Keith suggests that when a patient with Alzheimer’s disease repeatedly calls for a loved one, a nurse can ask about that person in a calm manner to redirect the conversation. Sometimes that will help, but not always. If redirecting doesn’t work, Keith suggests a different approach for nurses.
“Say something like ‘Your wife has told us she is on her way and will be here in an hour or so. She asked that we remind you that she loves you and is on her way,'” she said.
This kind of “therapeutic fib,” she said, can often defuse a tense or ongoing situation. An important caveat is the nurse must be fairly certain that the patient won’t remember what was said an hour later.
Nurses can also use a team approach to help patients cope with processes or procedures they may not understand or may not like.
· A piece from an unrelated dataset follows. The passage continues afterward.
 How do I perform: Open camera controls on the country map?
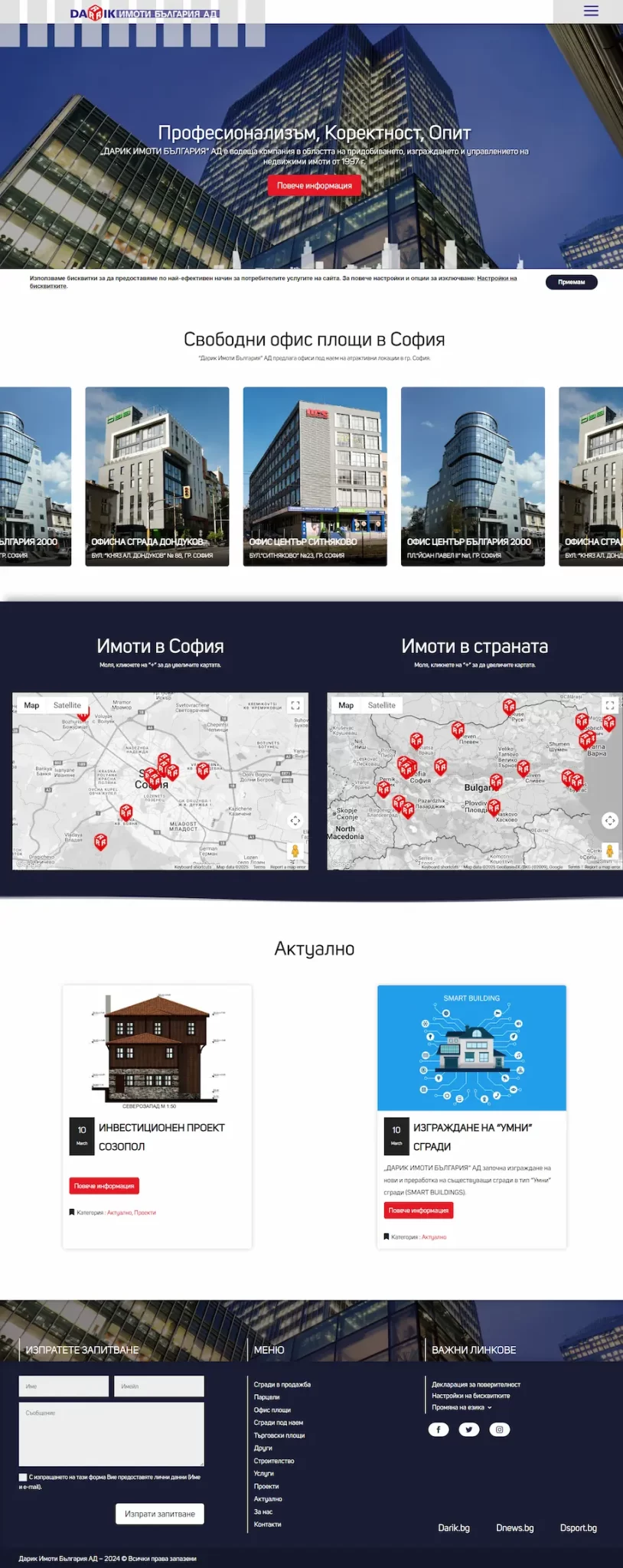(x=609, y=820)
“If the person is in the ER and the lab staff has just drawn blood and the elder is furious about it — then you can be the good guy and tell the elder you’ll make sure that person never touches you again,” she said.
Having that kind of balance helps caregivers, the patient and the family who can become upset when their loved one is upset or agitated.
What other tips come in handy?
Nurses who work with patients who have Alzheimer’s or dementia should recognize that delirium is quite frequently present as well. Keith said it’s not necessary to correct patients when they talk about being in a different time and place.
“Get into their reality,” she said. “If the guy thinks he’s back in the war in a POW camp, then act like a comrade who is going to help get him out. Say anything to help calm the person.”
And, Keith added, “remember that a smile and gentle touch go a long way to getting them to trust you.”
Keith explained that nurses have to learn that patients aren’t going to always say nice things to you, but it’s best to not take it personally. Again, their reality is altered and they may think they are perfectly healthy or okay and that you are actually the one causing a problem.
“They know they are an adult,” she said, “and they will get angry if you treat them like a child. They will do childlike things, but you will make the situation worse if you talk to them or treat them like a child.”
Keith says to continue to check with yourself to see if you are communicating with respect, humor and a calm, gentle manner. Watch for how you say something, especially when you feel frustrated. Saying “No, you can’t do that! You have to do this whether you want to or not!” will probably not result in your patient complying and may, in fact, make things worse.
As you work with a new patient, you will find ways of communicating effectively with that person. Learning how to navigate each case is going to help you and your team provide the best care.